• AIM OF THE EXERCISE
All of the data goes into your copy exactly as written. Images do not.

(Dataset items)

==========

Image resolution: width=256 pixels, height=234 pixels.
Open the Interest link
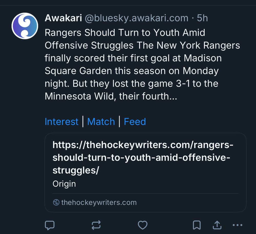(61, 122)
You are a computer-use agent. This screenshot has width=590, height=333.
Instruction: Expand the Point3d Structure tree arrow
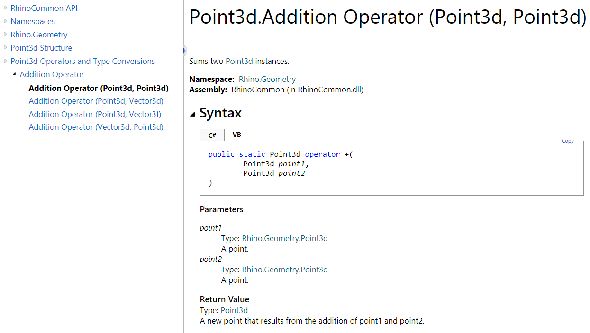[6, 48]
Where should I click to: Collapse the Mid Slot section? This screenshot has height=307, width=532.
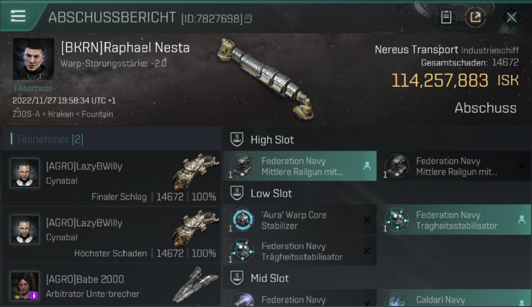237,278
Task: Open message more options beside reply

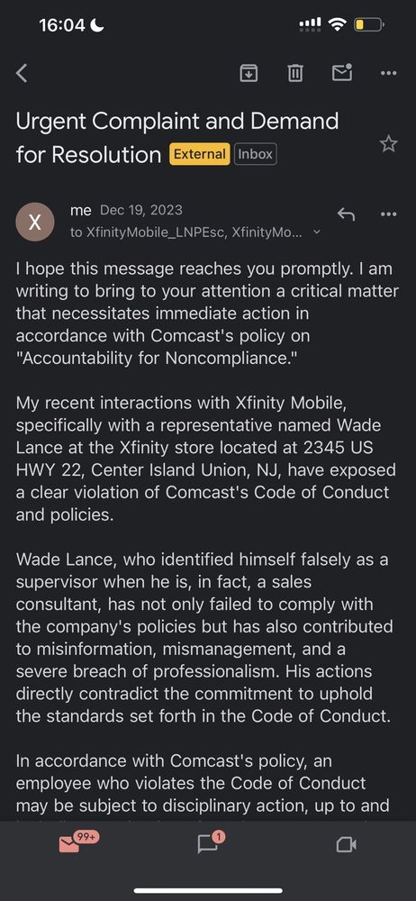Action: point(389,214)
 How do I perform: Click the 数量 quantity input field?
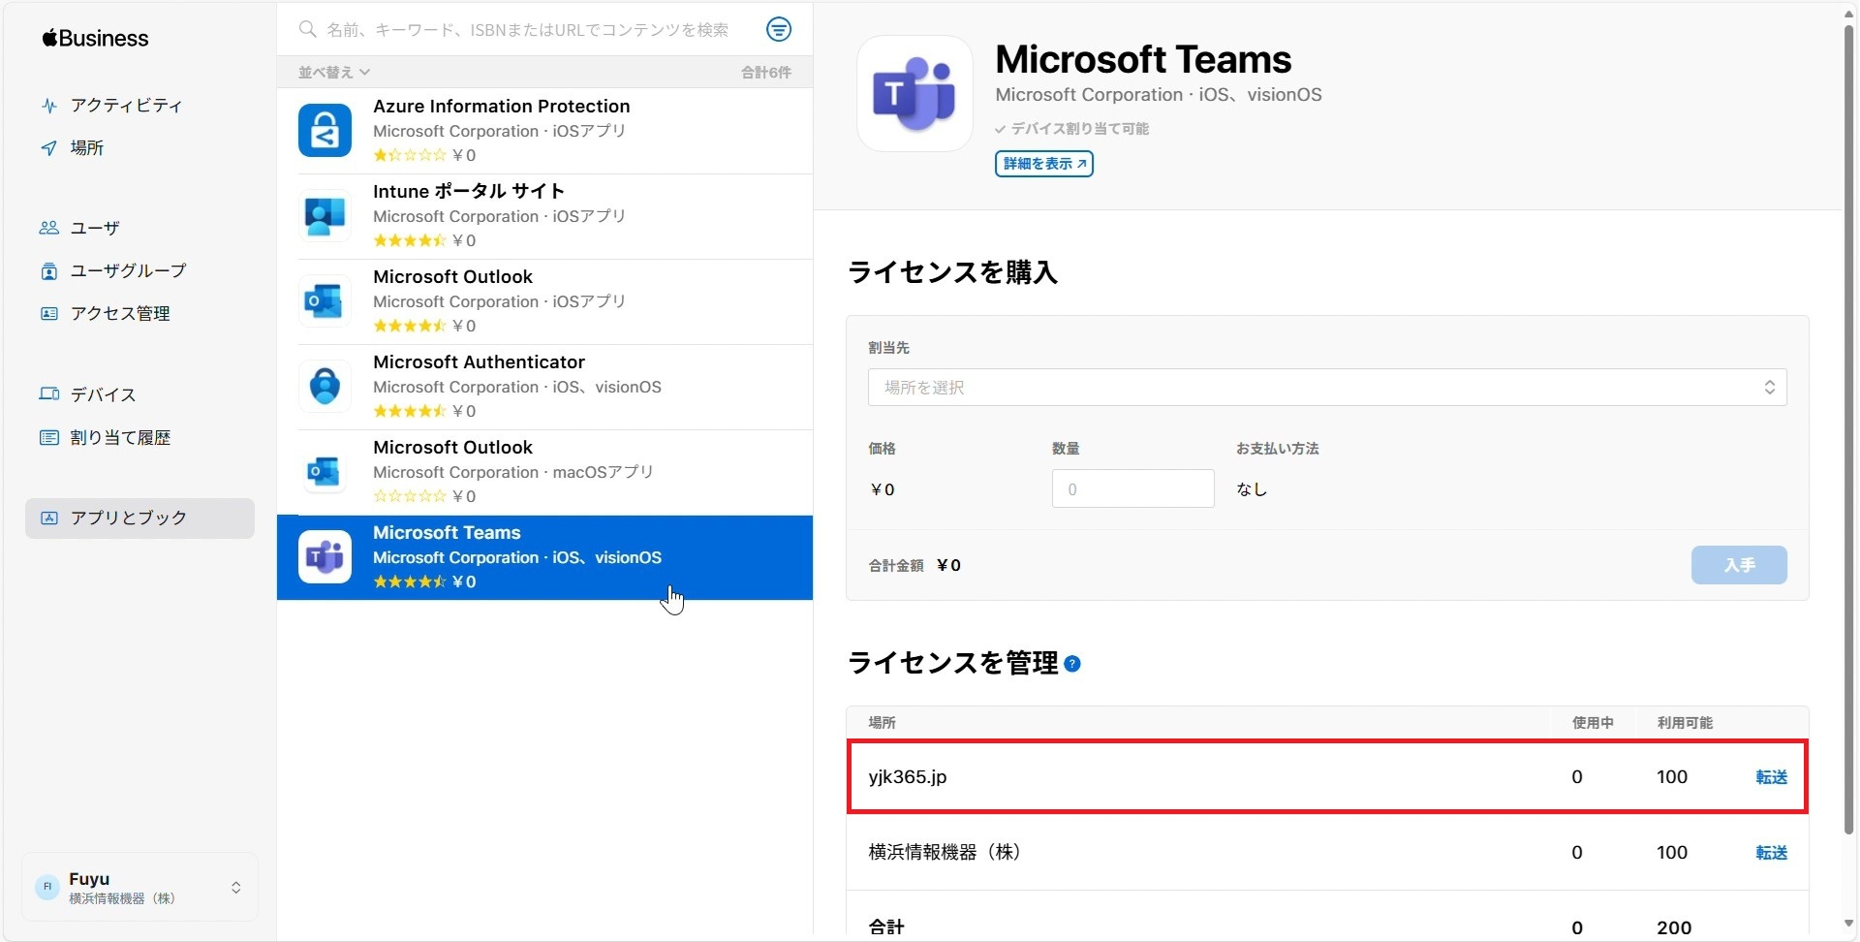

==========

• FINISHED TASK
Image resolution: width=256 pixels, height=234 pixels.
Open the Interest link
(61, 122)
You are a computer-use agent. This screenshot has width=590, height=333.
Instruction: Expand the Point3d Structure tree arrow
[6, 48]
Where should I click to: Collapse the Mid Slot section? This screenshot has height=307, width=532.
237,278
Task: Open message more options beside reply

Action: point(389,214)
 How do I perform: Click the 数量 quantity input field?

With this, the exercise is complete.